Saved data entries
**********

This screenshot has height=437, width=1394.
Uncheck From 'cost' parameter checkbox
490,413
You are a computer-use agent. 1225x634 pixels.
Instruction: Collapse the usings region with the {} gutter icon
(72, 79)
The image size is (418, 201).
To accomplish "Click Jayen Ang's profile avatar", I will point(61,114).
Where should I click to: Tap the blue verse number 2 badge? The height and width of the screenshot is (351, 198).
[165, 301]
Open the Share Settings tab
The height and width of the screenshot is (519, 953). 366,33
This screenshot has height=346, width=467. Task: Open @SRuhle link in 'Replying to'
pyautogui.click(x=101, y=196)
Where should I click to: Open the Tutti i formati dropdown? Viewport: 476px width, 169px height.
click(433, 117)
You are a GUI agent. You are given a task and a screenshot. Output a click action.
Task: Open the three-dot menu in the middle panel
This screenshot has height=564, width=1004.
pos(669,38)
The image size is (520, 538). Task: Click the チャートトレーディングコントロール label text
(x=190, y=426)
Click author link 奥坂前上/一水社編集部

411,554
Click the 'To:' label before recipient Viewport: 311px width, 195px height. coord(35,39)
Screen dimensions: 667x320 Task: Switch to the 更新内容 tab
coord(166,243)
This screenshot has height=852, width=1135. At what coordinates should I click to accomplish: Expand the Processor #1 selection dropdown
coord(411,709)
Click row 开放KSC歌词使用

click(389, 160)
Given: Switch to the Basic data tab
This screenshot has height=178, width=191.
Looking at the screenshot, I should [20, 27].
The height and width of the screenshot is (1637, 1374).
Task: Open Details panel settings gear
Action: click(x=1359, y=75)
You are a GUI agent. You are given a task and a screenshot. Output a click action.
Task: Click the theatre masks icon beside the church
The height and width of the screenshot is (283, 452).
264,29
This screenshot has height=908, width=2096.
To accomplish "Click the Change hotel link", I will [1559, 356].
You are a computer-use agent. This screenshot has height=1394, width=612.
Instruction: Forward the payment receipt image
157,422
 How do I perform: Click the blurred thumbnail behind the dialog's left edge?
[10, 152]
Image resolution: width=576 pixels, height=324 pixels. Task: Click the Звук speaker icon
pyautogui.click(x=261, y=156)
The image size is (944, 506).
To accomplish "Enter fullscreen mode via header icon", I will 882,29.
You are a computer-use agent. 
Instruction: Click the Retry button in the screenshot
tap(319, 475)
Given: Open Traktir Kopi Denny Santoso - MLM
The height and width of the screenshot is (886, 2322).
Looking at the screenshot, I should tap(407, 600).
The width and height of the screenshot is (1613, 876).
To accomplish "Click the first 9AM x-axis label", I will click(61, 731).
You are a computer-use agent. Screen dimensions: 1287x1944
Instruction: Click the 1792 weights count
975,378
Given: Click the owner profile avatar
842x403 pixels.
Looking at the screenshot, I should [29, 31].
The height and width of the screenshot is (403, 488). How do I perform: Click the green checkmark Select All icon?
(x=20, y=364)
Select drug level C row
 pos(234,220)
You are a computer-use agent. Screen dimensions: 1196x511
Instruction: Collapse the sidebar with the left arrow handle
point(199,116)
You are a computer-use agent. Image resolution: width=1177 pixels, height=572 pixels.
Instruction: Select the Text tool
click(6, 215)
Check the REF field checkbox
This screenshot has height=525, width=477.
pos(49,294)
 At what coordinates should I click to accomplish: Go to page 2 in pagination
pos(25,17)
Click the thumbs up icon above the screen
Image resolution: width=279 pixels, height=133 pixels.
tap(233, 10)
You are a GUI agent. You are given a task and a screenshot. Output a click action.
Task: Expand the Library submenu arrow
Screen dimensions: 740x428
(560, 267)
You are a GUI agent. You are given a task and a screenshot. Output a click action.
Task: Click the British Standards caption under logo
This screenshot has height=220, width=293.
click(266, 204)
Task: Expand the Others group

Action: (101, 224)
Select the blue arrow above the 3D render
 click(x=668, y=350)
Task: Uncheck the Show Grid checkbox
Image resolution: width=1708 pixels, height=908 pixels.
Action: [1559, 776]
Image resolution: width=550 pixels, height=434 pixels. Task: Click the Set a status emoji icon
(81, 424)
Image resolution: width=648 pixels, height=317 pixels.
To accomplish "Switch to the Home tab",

**********

TASK
Of the lines above, output exactly those from the line bearing "Uncheck From 'cost' parameter checkbox" through the line bearing "Given: Switch to the Basic data tab", inclusive.

RESPONSE
Uncheck From 'cost' parameter checkbox
490,413
You are a computer-use agent. 1225x634 pixels.
Instruction: Collapse the usings region with the {} gutter icon
(72, 79)
The image size is (418, 201).
To accomplish "Click Jayen Ang's profile avatar", I will point(61,114).
Where should I click to: Tap the blue verse number 2 badge? The height and width of the screenshot is (351, 198).
[165, 301]
Open the Share Settings tab
The height and width of the screenshot is (519, 953). 366,33
This screenshot has height=346, width=467. Task: Open @SRuhle link in 'Replying to'
pyautogui.click(x=101, y=196)
Where should I click to: Open the Tutti i formati dropdown? Viewport: 476px width, 169px height.
click(433, 117)
You are a GUI agent. You are given a task and a screenshot. Output a click action.
Task: Open the three-dot menu in the middle panel
This screenshot has height=564, width=1004.
pos(669,38)
The image size is (520, 538). Task: Click the チャートトレーディングコントロール label text
(x=190, y=426)
Click author link 奥坂前上/一水社編集部

411,554
Click the 'To:' label before recipient Viewport: 311px width, 195px height. coord(35,39)
Screen dimensions: 667x320 Task: Switch to the 更新内容 tab
coord(166,243)
This screenshot has height=852, width=1135. At what coordinates should I click to accomplish: Expand the Processor #1 selection dropdown
coord(411,709)
Click row 开放KSC歌词使用

click(389, 160)
Given: Switch to the Basic data tab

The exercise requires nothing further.